# [DOCUMENT EXCERPT]
|---|

Monday, April 18, 2011

Here's the Q&A from Crimebuster

Here is the conversation from the screening on the posting below.  
You won't hear the questions, but the answers can be interesting...




Crimebuster: A Son's Search for His Father

 Crimebuster screened at a 1940s-era New Rheem theatre in Northern California over the weekend, which fit perfectly with many scenes of the story of Louis B. Dematteis, district attorney and superior court judge, and father of internationally famous photojournalist Lou Dematteis.  Lou -- on the right -- produced and directed, I co-produced and co-directed, and Rich Giacchino, left, was one of our fine editors.
  (For the audio of the Q&A, see the posting above.)
Handsome attendees with Italian roots


 Dematteis, despite danger to himself, cleaned up the county.  A good lawman served to help, Hal Moore, father of Gordon Moore, the founder of Intel Corporation.  I interviewed Gordon, who looks just like his father, the deputy sheriff.


I also was honored to interview Sandra Day O'Connor, not to mention spend two hours travel time talking to her informally the day of the interview.  Dematteis gave the former Supreme Court Justice her first job as a lawyer when no one else would hire her because she was a woman.













Left: Giacchino, moi, Beau Behan, Program Director of the California Independent Film Festival, where Crimebuster recently played to a full house, and Lou Dematteis.

|---|

# [DATA BLOCK]
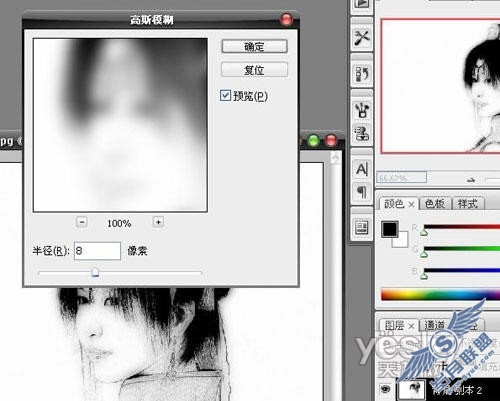
Task: Click the zoom in plus button
Action: tap(158, 222)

|---|

# [TASKS TO COMPLETE]
1) In the Crimebuster blog post, where was the film screened over the weekend?
2) Continue the Crimebuster blog post after its final line.

# [PER-TASK OUTPUTS]
1) At a 1940s-era New Rheem theatre in Northern California.

2)
 The New Rheem Theatre was the scene of the Crimebuster screening, with one of the best question and answer sessions afterward we have ever had.  Of course, the conversation after a film is only as good as the audience -- and the filmmakers -- but it has me thinking:  I wouldn't mind "conversation screenings" of major features where the audience might participate in reaction to what it has just seen, and conversation further afield, just as at documentary screenings, with the filmmakers or others.  I wouldn't mind paying extra for a "conversation screening," either.
     I also loved the theatre, a throwback in design, wonderfully refreshed, to the 1930s and 40s when people went regularly to the movies. It was a communitarian, social event, far from the isolation of Netflix and Facebook.  Movie goers then expected a glamorous, gilded place to spend the evening.  Who knew such a place existed in almost-rural Moraga?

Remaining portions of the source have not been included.